[Stored data]:

Content starts

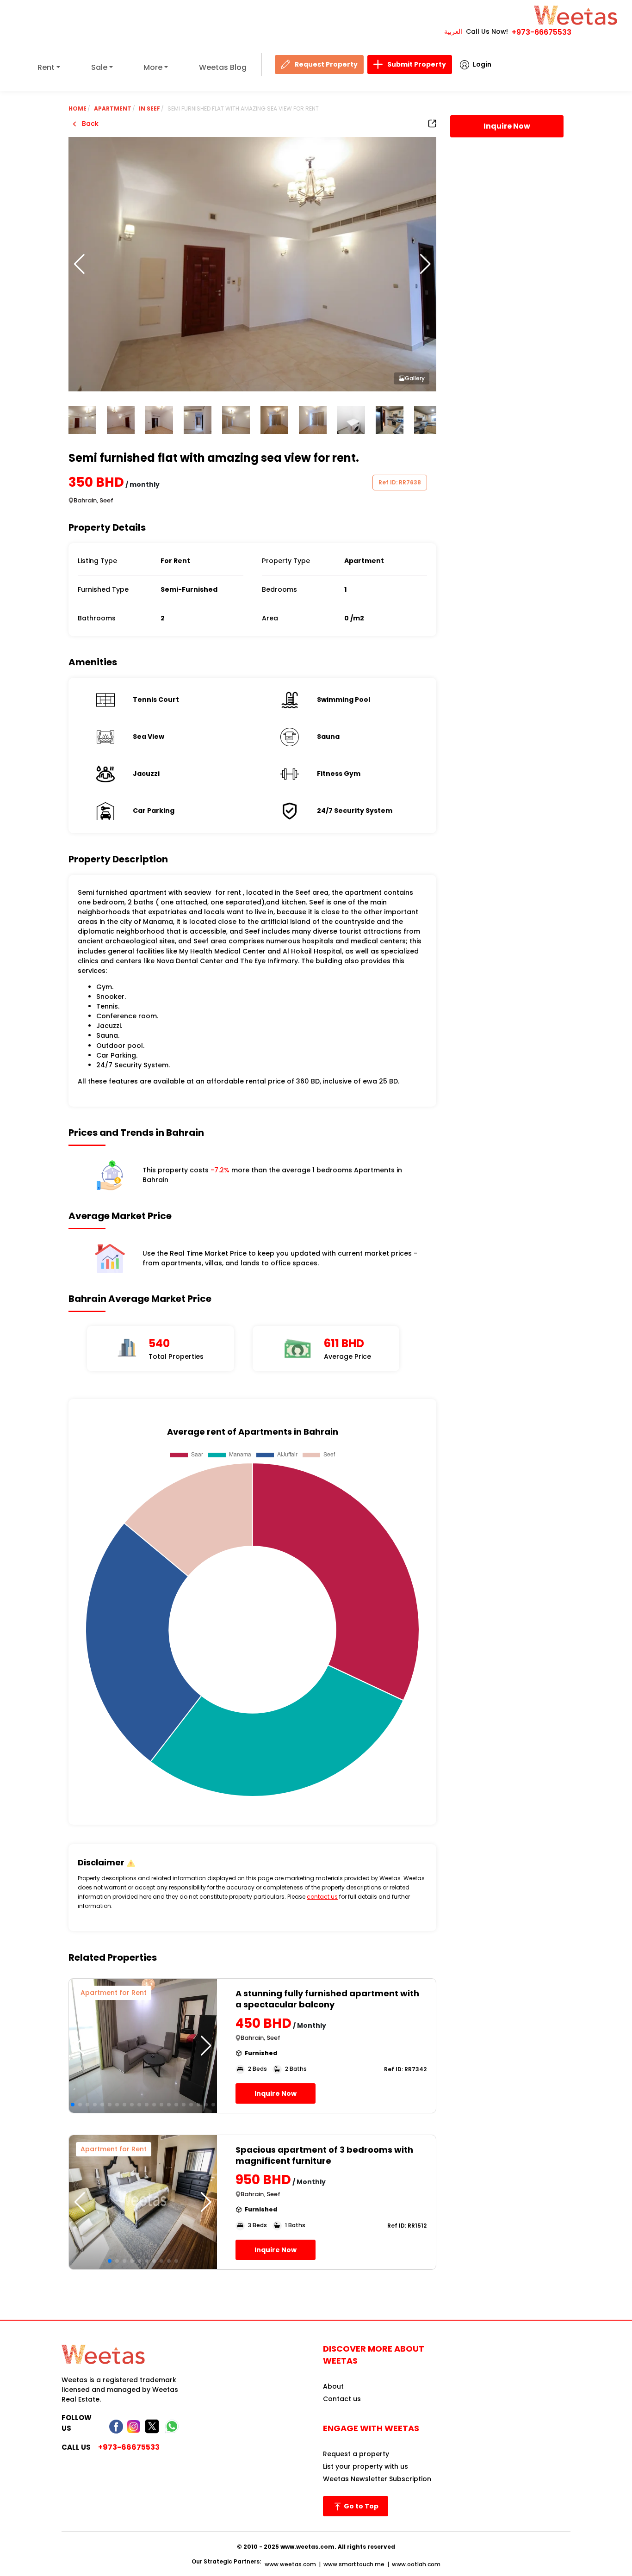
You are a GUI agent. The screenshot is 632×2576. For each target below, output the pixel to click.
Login (482, 64)
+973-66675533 (541, 32)
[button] (425, 264)
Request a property (356, 2453)
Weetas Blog (223, 67)
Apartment (112, 108)
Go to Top (360, 2506)
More (152, 67)
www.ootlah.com (416, 2564)
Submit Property (416, 64)
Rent (46, 67)
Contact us (342, 2398)
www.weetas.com (290, 2564)
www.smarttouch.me (353, 2564)
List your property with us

Content ends

[TASK ITEM]: Make an exact copy of every entry above, minus the images.

[WORKED SOLUTION]:
You are a GUI agent. The screenshot is 632×2576. For each target below, output the pixel to click.
Login (482, 64)
+973-66675533 (541, 32)
[button] (425, 264)
Request a property (356, 2453)
Weetas Blog (223, 67)
Apartment (112, 108)
Go to Top (360, 2506)
More (152, 67)
www.ootlah.com (416, 2564)
Submit Property (416, 64)
Rent (46, 67)
Contact us (342, 2398)
www.weetas.com (290, 2564)
www.smarttouch.me (353, 2564)
List your property with us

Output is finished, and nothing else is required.